Consequently, I dropped the Ph.D. in English, moved to Higher Education and wrote my dissertation establishing a community based career center for adults with career/job issues. I obtained a grant from the Department of Labor and the City of Garland to establish a career center in our library, trained eight career coaches and we provided information and services to 6,000 citizens. I then opened my own company, Career Design Associates. True, I was ahead of my time with helping adults changing careers.

However today I face a new learning crisis! To keep moving forward I personally must take my own advice and learn and use Web 2.0, which is a chaotic, but necessary challenge to learn and use. I am sharing with you my understanding of the chaos of change.

How to live and work successfully in our Age of Constant Change?

  • Accelerating change can create crisis/stress/loss or growth/learning.
  • Change can be painful (Change = Pain > Fear, C = P > F). We change only when our pain is greater than the fear.
  • A crisis can be opportunity blowing on a dangerous wind.
  • Change is the only guarantee in life. Major failure today is failure to change.
  • An unpredictable event or sudden insight can trigger change.
  • To change – step out of your “comfort zone,” and live with positive uncertainty.
  • Develop a new paradigm; see old situations in new ways.
  • Change occurs internally or externally. Outward change happens to us; inner change is self-directed.
  • Change is not linear: not in a straight line, or on a specific time line.
  • We have less to give to others when we are changing. We can help others when we get our act together.
  • We impede change by denying that it is happening.
  • Planning for change provides a measure of security, but it is difficult to plan for the emotions that accompany it.
  • The change process has predictable stages; it can trigger a “dark night of the soul”, the emotional reaction of the loss/grief process.
  • Overcoming fear and resistance to change is the first step.
  • We live in change, uncertainty, ambiguity and contradictions, but have been taught to value and seek stability and security.
  • Today we are learning that the old rules don’t work but we don’t know the new ones.
  • We need countless unique and fresh personal and professional skills for a New Age, however we may see only dimly what these are.
  • Learning to embrace change, to thrive creatively during chaos will build our self-esteem.
  • If privately we see ourselves as a failure, we may talk of success but unconsciously seek defeat!

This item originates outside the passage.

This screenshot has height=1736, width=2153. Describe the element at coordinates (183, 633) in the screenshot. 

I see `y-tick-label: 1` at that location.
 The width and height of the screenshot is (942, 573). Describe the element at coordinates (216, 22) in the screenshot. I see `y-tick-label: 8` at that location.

Change is a challenge! Much underlying and industrial management theory of the last 100 years is obsolete! Toffler in speaking at the 2004 International Conference on Complex Systems said:

“At every level, economics, social organizations, culture, politics, we’re in the process of inventing a new civilization.” According to Toffler, “Everything is transient: families, corporations, governments, universities, organizations, religions, communities and nations are all temporary … most human institutions haven’t caught on – all in denial – operating as they did almost three centuries ago in the Industrial Revolution!”